Start Article

I am not a big believer in Rules unless they serve a purpose. When you hear about dating rules, they are usually rules that are imposed upon the guy by the girl.  This rule, however, is a rule you impose upon yourself.

The purpose of the 3-Date Rule is to help you practice Emotional Chastity. Emotional Chastity is an apprenticeship in self-mastery.  Being self-contained means having mastery over your passions and your speech and not allowing your emotions to dominate you.  It means keeping yourself intact (unity of the persons) and having integrity in all you say and do.  It means avoiding duplicity in your speech and presenting your life in a way that is truthful. The 3-Date Rule keeps your words contained which in turn can help keep your emotions contained.

Emotional Chastity is a virtue that keeps you from getting ahead of yourself.  It allows you to see this new blossoming romance honestly.  It prevents you from attaching yourself to a Fantasy Relationship.

Not A Formula

Keep in mind that what I am suggesting is simply for your benefit.  It is not a formula for ensuring a certain outcome.  Not talking about a guy until he has taken you on 3 dates is not a guarantee for dating success. 

The emotional chastity that results does, however, have the potential to make a positive impression on the guy.  Instead of adding pressure to the budding romance, you are confident and at peace.  Instead of allowing your emotions to dominate your actions, you are happy and responsive. It allows you to just enjoy and assess the romance. This is a great impression to make!

Family, Age and Temperament

If you are young, living at home or extremely close to your parents, then I think it is fine for you to mention to them that you are about to go out with or that you have had a couple of dates with a new guy. 

If, however, you have been out on your own for a while and have been single longer than you have ever imagined you would be, then 3-Date Rule helps to keep yours and everyone else’s hopes contained.  It helps reduce the pressure.

End Article
Start Stored data

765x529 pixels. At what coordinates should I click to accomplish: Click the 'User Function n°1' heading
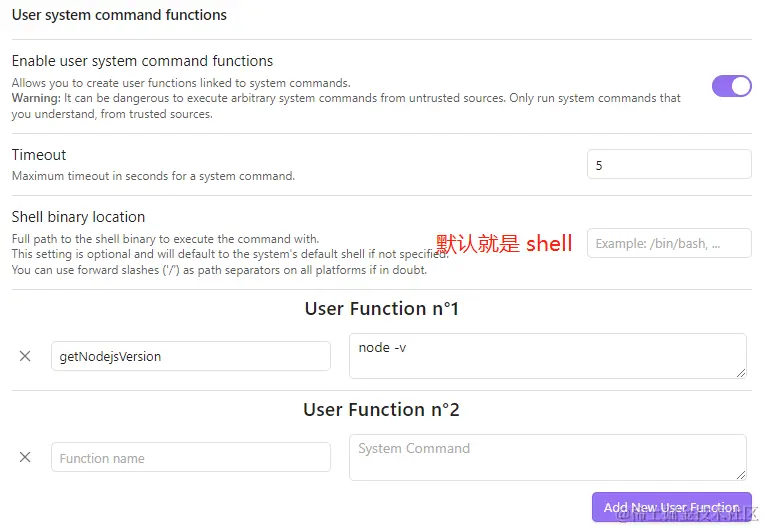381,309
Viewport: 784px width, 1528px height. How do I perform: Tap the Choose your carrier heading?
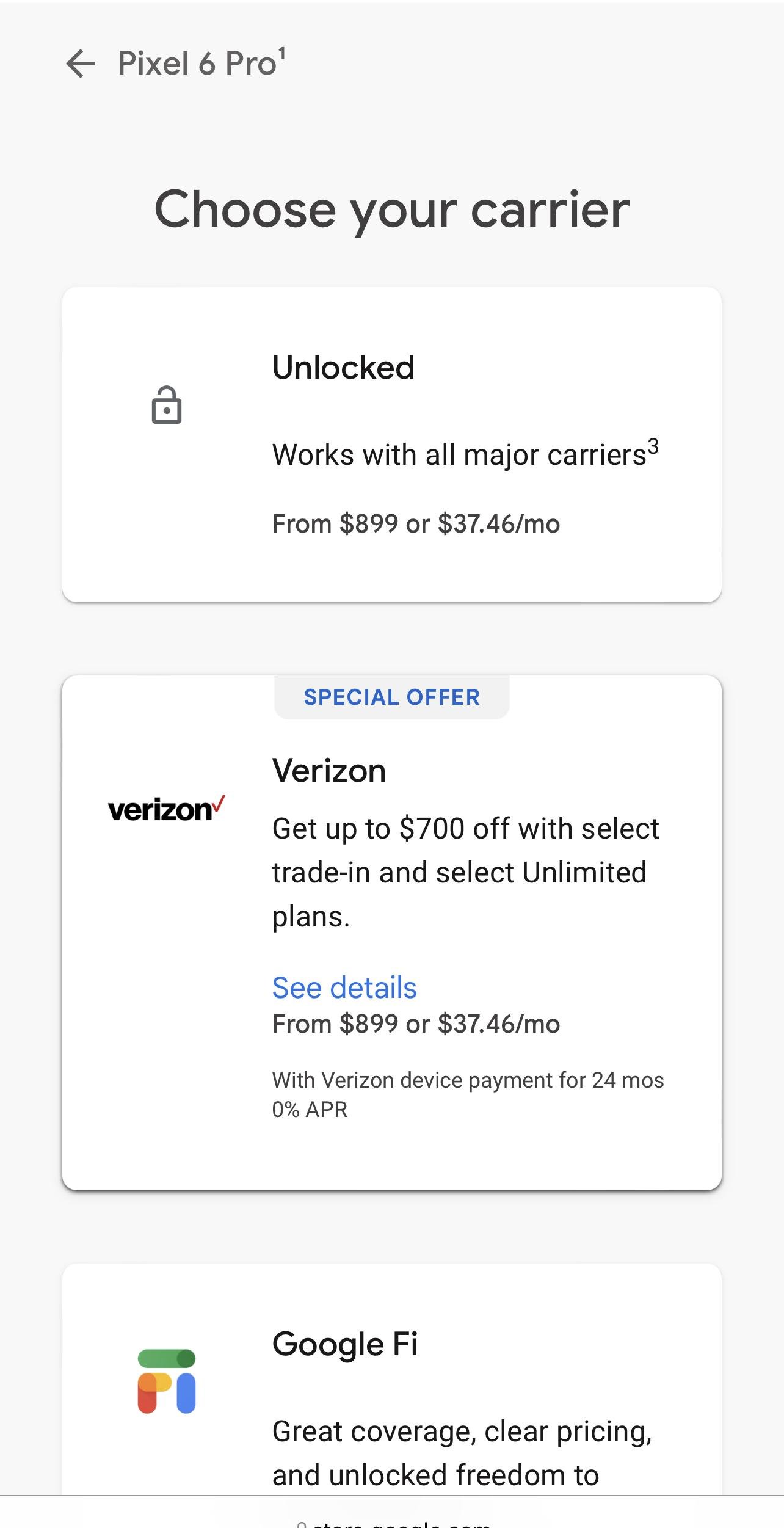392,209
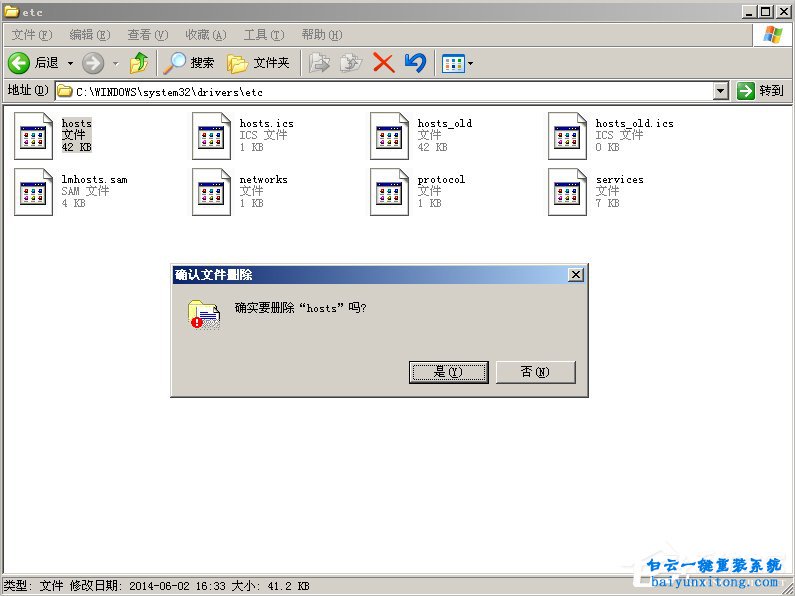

End Stored data

**Written task A**
Reproduce the passage of the 3-Date Rule article from "Family, Age and" to "reduce the pressure.", word for word.
**Written task B**
According to the 3-Date Rule article, what is the purpose of the 3-Date Rule?
**Written task C**
Resume the 3-Date Rule article after its final sentence and continue writing in the same voice.

**Answer A**
Family, Age and Temperament

If you are young, living at home or extremely close to your parents, then I think it is fine for you to mention to them that you are about to go out with or that you have had a couple of dates with a new guy. 

If, however, you have been out on your own for a while and have been single longer than you have ever imagined you would be, then 3-Date Rule helps to keep yours and everyone else’s hopes contained.  It helps reduce the pressure.

**Answer B**
It is meant to help you practice Emotional Chastity.

**Answer C**
I have sort of a reserved temperament and I tend to keep things to myself until I can figure them out. In my case I knew Gregg for over four months before telling my parents about him. I had been living on my own for a number of years.  And, I was single for a long time.  Even if my loved ones did not intentionally cause the pressure, after a certain age, I felt pressure.  A benefit of the 3-Date Rule is that it keeps this outside pressure off of you and allows you to discern the courtship.

What About Friends?

I am not trying to be an extremist by suggesting that you not tell your friends about a guy until after he has taken you on 3 dates.  It is sort of like not eating meat on Friday. Is it a requirement?  No.  Instead, it is a spiritual discipline.  This discipline keeps things between you and your Lord.  It allows you to hear Him rather than yourself and your girlfriends gushing over (or complaining about) a new guy.  It saves you from having to embellish the details in order to make things sound juicy.

If you are the kind of girl who can talk in a ‘matter of fact’ manner about a new man, then I see no problem with you sharing with your family and friends that you have had a couple of dates. 

But, if you find yourself chatting a little too much about a new guy and building things up beyond reality or if you find yourself asking your friends if they think a guy likes you even before he has taken you on the first date…..then, the 3-Date Rule might be a good spiritual discipline for you to try.

God love and bless you!

Coming Up:  I get the best emails from girls asking great questions and so far I have been responding to them privately.  Over the next couple of weeks I will be sharing their questions and my answers.  I will, of course, change the details!  I also have some exciting guest posts planned!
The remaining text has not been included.